LIST OF TASKS:
**a.** Judge whether each statement below agrees with the excerpt on the Greek train crash, answering yes or no and quoting the words of the excerpt that decide it. (i) The rail workers' union raised concerns about the administration of the rail network three weeks before the crash. (ii) The Greek government declared a five-day period of mourning. (iii) Yanis Varoufakis compared the crash to the Ladbroke Grove rail crash in London.
**b.** Using the excerpt on the Greek train crash, answer each question briefly.
(i) Which accidents is the Rail Accident Investigation Board tasked with investigating?
(ii) Who is the president of the train drivers' association?
(iii) What do critics blame for the rail disaster?
**c.** Extend the excerpt on the Greek train crash, beginning after its final sentence.

EXCERPT:

• • • • •

The tragedy occurred amid years of multiple warnings from the train drivers' official body while the current government was passing legislation to make drivers' ability to take industrial action for safety unlawful  and amid growing demands for the approval by the Parliament of the Rail Accident Investigation Board (), an independent body tasked with investigating accidents causing death, serious injuries, or extensive damage on the Greek railway network. It is required by EU law, and Greece was brought to court over it two weeks before the accident. Three weeks before the crash, the rail workers' union had pointed out problems with the administration of the rail network which could put the passengers in danger.

Reactions 
Following the train crash, the Greek government declared a three-day period of mourning, during which all flags were flown at half-mast, and celebratory events were postponed. The president of the train drivers' association, Kostas Genidounias, said that the electronic systems that warn drivers of danger have not been functional for some years. "Nothing works, everything is done manually. We are 'in manual mode' throughout the Athens-Thessaloniki network," he stated.

Former Greek finance minister Yanis Varoufakis blamed the crash on railway privatization, comparing it to the Ladbroke Grove rail crash that occurred in London in 1999. Critics blame a lack of public investment during the deep financial crisis that spanned most of the previous decade for the rail disaster.

• • • • •

STORED DATA:
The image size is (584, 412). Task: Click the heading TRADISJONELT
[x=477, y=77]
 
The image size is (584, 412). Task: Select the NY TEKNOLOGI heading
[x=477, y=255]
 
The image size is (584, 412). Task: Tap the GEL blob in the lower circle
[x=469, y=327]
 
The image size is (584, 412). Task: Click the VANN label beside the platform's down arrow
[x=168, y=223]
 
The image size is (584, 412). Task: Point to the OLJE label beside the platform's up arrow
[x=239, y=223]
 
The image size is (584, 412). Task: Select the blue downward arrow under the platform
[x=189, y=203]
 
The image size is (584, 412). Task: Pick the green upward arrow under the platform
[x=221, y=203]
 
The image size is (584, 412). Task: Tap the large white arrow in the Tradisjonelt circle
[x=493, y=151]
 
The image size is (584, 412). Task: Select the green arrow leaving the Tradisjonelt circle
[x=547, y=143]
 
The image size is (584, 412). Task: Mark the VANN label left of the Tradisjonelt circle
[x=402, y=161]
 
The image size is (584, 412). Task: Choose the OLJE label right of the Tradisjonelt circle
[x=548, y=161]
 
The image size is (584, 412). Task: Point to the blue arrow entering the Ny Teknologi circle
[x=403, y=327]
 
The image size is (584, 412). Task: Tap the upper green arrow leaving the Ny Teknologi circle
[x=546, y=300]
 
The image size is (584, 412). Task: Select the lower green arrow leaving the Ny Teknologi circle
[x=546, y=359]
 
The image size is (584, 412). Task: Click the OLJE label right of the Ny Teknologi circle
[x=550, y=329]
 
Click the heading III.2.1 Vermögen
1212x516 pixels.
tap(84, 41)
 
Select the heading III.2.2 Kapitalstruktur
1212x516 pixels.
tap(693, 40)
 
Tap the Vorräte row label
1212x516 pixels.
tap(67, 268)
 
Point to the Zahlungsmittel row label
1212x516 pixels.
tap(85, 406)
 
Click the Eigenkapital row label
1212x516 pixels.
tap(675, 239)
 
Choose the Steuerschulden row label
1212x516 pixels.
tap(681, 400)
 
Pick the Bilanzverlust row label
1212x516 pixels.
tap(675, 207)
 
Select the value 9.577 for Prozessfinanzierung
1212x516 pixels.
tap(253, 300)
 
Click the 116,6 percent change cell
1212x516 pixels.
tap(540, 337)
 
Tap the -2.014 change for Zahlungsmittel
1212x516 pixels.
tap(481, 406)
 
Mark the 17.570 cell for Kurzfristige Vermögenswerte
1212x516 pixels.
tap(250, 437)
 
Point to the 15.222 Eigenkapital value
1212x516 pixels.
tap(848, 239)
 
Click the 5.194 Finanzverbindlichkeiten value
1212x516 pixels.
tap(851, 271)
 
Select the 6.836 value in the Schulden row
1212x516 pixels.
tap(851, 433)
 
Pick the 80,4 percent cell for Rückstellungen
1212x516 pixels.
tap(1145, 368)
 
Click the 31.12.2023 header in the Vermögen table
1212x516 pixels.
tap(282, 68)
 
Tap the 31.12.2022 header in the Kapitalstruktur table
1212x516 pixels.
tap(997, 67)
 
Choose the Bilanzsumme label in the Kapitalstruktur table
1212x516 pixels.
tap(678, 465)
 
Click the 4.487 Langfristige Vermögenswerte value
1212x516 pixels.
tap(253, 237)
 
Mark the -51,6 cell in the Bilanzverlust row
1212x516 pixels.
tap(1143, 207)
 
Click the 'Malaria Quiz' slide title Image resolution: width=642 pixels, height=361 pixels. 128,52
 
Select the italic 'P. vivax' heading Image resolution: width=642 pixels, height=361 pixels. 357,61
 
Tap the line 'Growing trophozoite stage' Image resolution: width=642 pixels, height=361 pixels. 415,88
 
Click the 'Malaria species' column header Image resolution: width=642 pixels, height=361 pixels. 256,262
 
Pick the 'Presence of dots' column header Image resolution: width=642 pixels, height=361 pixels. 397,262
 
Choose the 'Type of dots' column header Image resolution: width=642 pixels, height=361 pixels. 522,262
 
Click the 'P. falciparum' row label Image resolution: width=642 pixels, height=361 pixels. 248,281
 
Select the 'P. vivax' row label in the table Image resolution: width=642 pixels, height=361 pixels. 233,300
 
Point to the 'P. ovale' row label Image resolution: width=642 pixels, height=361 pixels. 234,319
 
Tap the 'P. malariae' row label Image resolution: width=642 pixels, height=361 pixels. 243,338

• • • • •

ANSWERS TO THE EXERCISES:
**a.**
(i) Yes: "Three weeks before the crash, the rail workers' union had pointed out problems with the administration of the rail network which could put the passengers in danger."
(ii) No: "the Greek government declared a three-day period of mourning"
(iii) Yes: "comparing it to the Ladbroke Grove rail crash that occurred in London in 1999"

**b.**
(i) Accidents causing death, serious injuries, or extensive damage on the Greek railway network.
(ii) Kostas Genidounias.
(iii) A lack of public investment during the deep financial crisis that spanned most of the previous decade.

**c.**
Flags outside the European Commission building in Brussels were also lowered to half-mast the morning after the accident. Albania declared 5 March a national day of mourning with flags at half-mast in the country. Additionally, the Albanian Parliament observed a minute of silence.

Protests 

Vigils, heated protests, and riots took place in throughout Greece following the catastrophe, and the catchphrase "Pare me otan ftaseis" ("Give me a call when you arrive") became the main protest slogan. In response to both the tragedy and growing dissatisfaction of the industry at large, the Panhellenic Union of Train Personnel walked out in protest of working conditions and the failure to modernise the rail network, starting their strike on 2March 2023, despite the STASY metro workers' union suspending planned strike action on the Athens Metro out of respect for the victims the previous day. Scuffles broke out in Athens with police firing tear gas into crowds that gathered in front of the Hellenic Train's headquarters. On 7 March, many schools in Thessaloniki were locked down by the students, forcing the schools to move to online class via Webex for a couple of days. A 24-hour general strike was called by the Greek Civil Servants' Confederation (ADEDY) to occur on 8 March 2023.

See also 
List of rail accidents in Greece
List of rail accidents (2020–present)

References 

2023 disasters in Greece
Derailments in Greece
February 2023 events in Greece
History of rail transport in Greece
Larissa (regional unit)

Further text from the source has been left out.